- _Work request_: From the first line of the entries below through the line holding "asta (757, 20)", write out every line exactly, please, and leave out the pictures.

[Provided data]

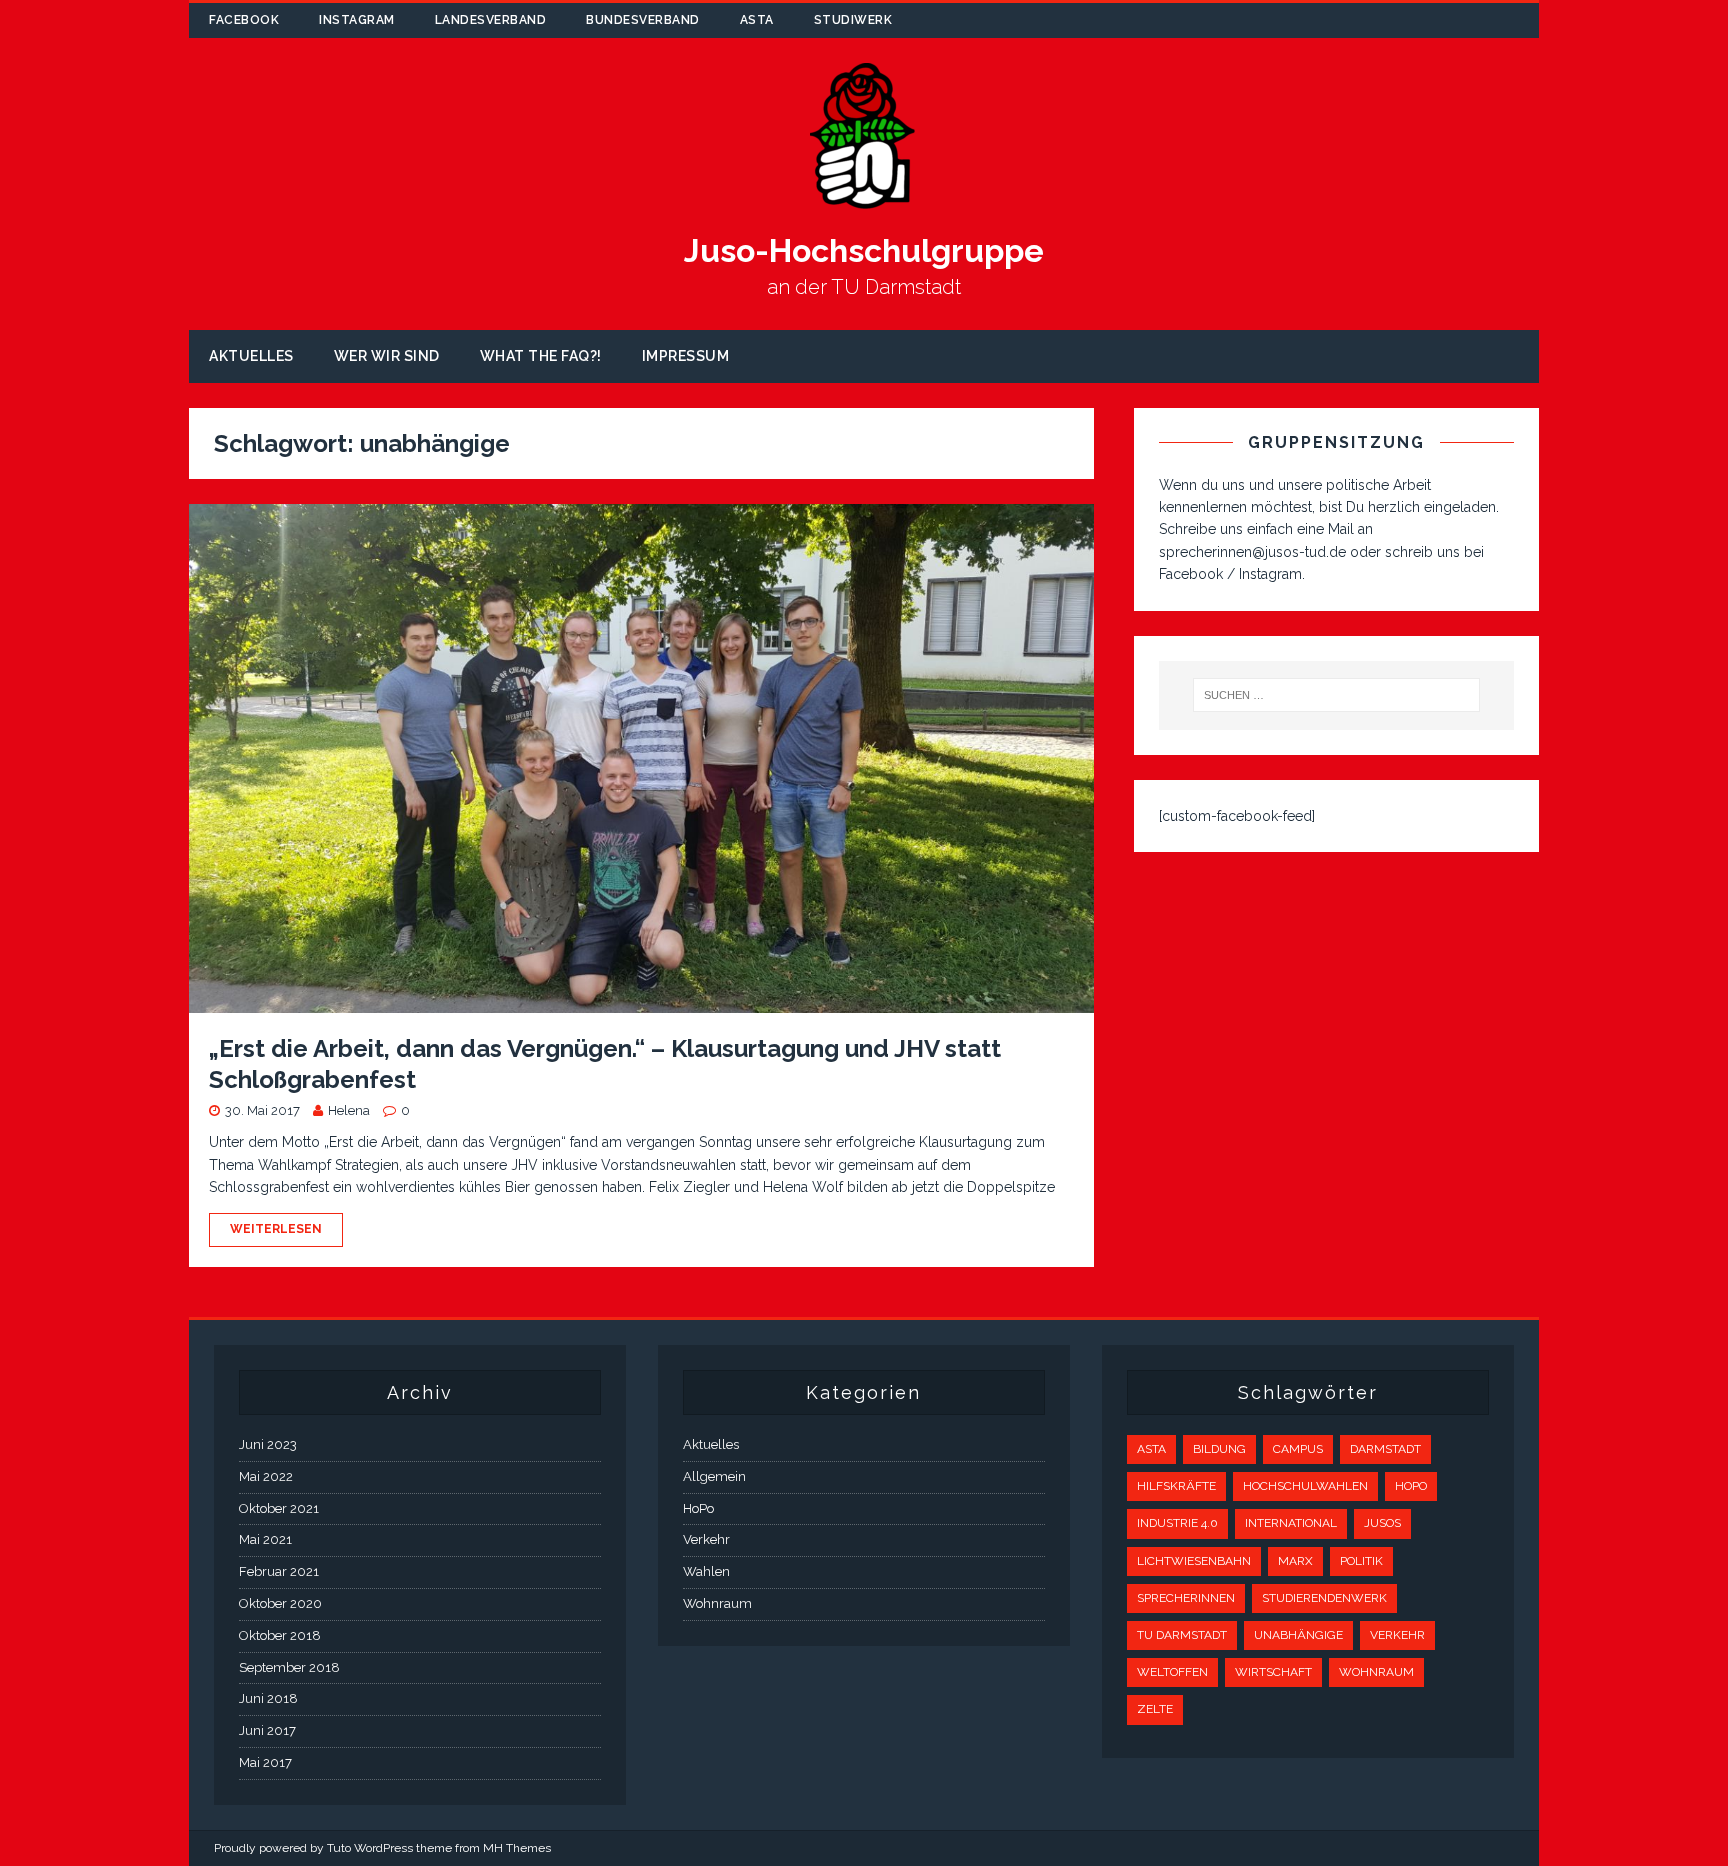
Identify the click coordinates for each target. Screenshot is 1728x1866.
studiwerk (853, 20)
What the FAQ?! (541, 356)
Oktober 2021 (279, 1508)
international (1291, 1523)
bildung (1219, 1449)
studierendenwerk (1324, 1598)
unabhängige (1298, 1635)
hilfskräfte (1176, 1486)
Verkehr (706, 1539)
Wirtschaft (1273, 1672)
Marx (1295, 1561)
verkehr (1397, 1635)
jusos (1382, 1523)
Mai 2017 (265, 1762)
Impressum (686, 356)
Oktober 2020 (280, 1603)
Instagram (357, 20)
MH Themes (517, 1848)
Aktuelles (251, 356)
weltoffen (1172, 1672)
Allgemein (714, 1476)
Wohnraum (717, 1603)
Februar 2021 (279, 1571)
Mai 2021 (265, 1539)
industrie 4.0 (1177, 1523)
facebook (244, 20)
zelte (1155, 1709)
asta (757, 20)
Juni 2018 (268, 1698)
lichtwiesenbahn (1194, 1561)
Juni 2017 (267, 1730)
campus (1298, 1449)
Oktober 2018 (280, 1635)
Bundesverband (643, 20)
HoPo (698, 1508)
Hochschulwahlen (1305, 1486)
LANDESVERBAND (491, 20)
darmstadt (1385, 1449)
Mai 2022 (266, 1476)
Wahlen (706, 1571)
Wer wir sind (387, 356)
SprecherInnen (1186, 1598)
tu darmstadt (1182, 1635)
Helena (349, 1110)
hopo (1411, 1486)
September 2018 (289, 1667)
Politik (1361, 1561)
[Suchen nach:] (1337, 695)
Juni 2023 (268, 1444)
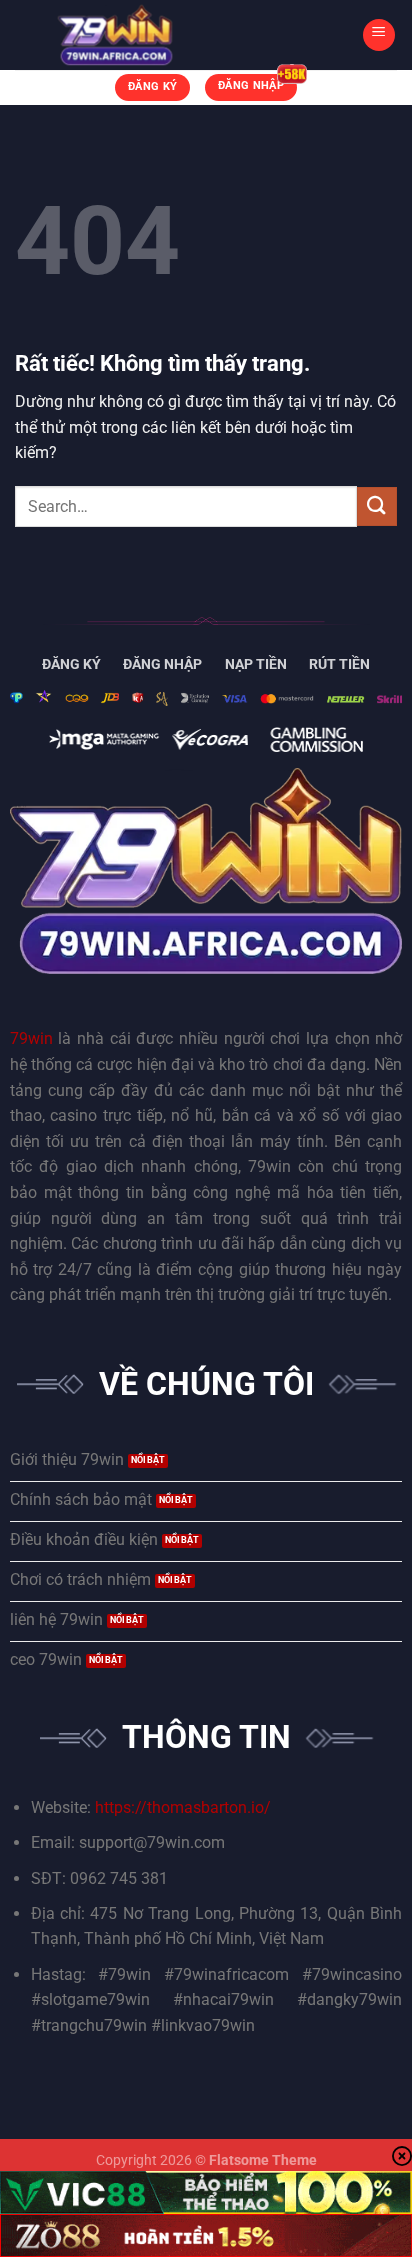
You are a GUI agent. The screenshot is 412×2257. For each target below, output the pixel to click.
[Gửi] (377, 506)
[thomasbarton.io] (115, 35)
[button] (379, 35)
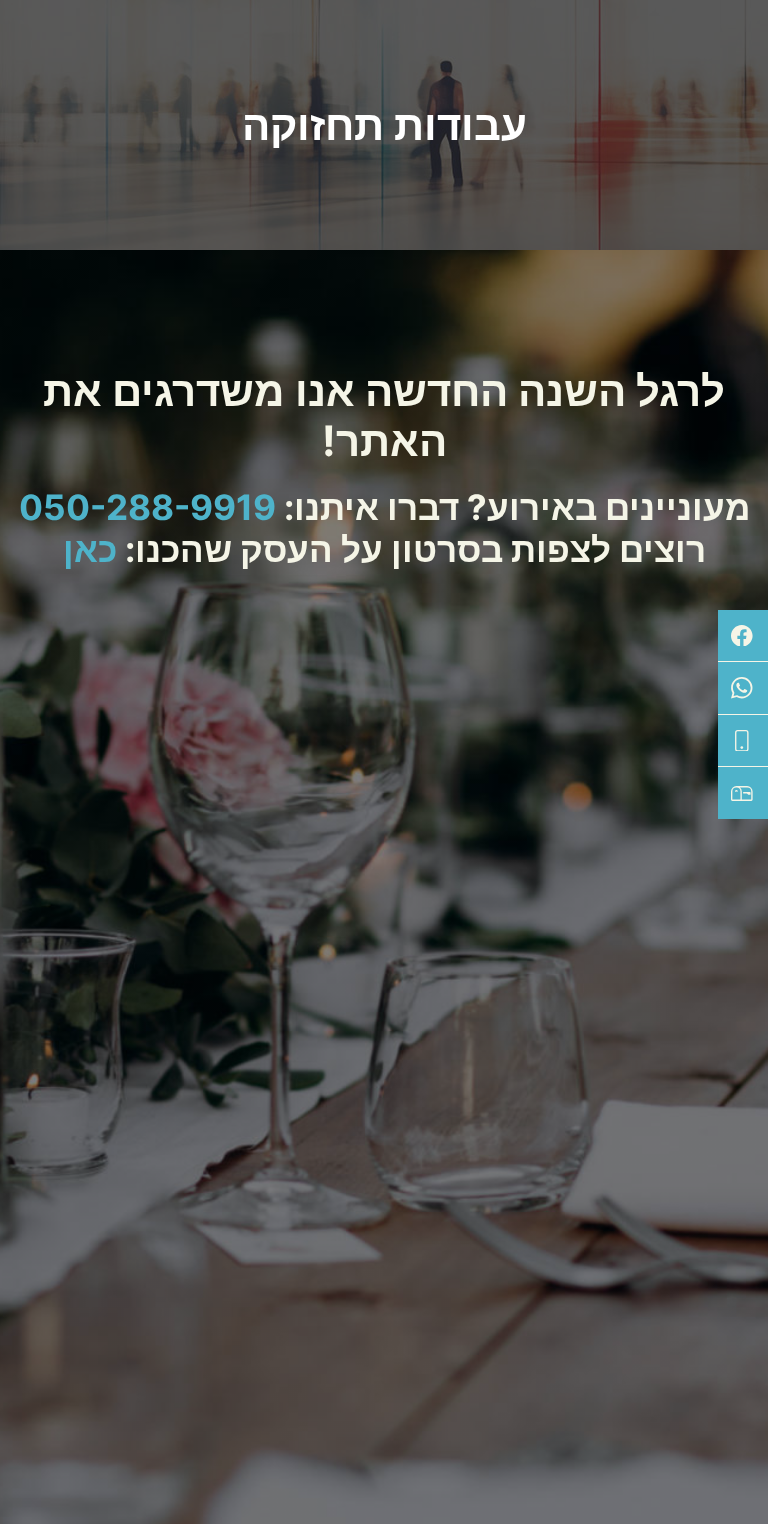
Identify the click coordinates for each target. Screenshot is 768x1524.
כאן (90, 549)
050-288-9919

[/Provided data]

- _Written response_:
Identify the click coordinates for each target. Screenshot is 1728x1866.
studiwerk (853, 20)
What the FAQ?! (541, 356)
Oktober 2021 (279, 1508)
international (1291, 1523)
bildung (1219, 1449)
studierendenwerk (1324, 1598)
unabhängige (1298, 1635)
hilfskräfte (1176, 1486)
Verkehr (706, 1539)
Wirtschaft (1273, 1672)
Marx (1295, 1561)
verkehr (1397, 1635)
jusos (1382, 1523)
Mai 2017 (265, 1762)
Impressum (686, 356)
Oktober 2020 (280, 1603)
Instagram (357, 20)
MH Themes (517, 1848)
Aktuelles (251, 356)
weltoffen (1172, 1672)
Allgemein (714, 1476)
Wohnraum (717, 1603)
Februar 2021 (279, 1571)
Mai 2021 (265, 1539)
industrie 4.0 (1177, 1523)
facebook (244, 20)
zelte (1155, 1709)
asta (757, 20)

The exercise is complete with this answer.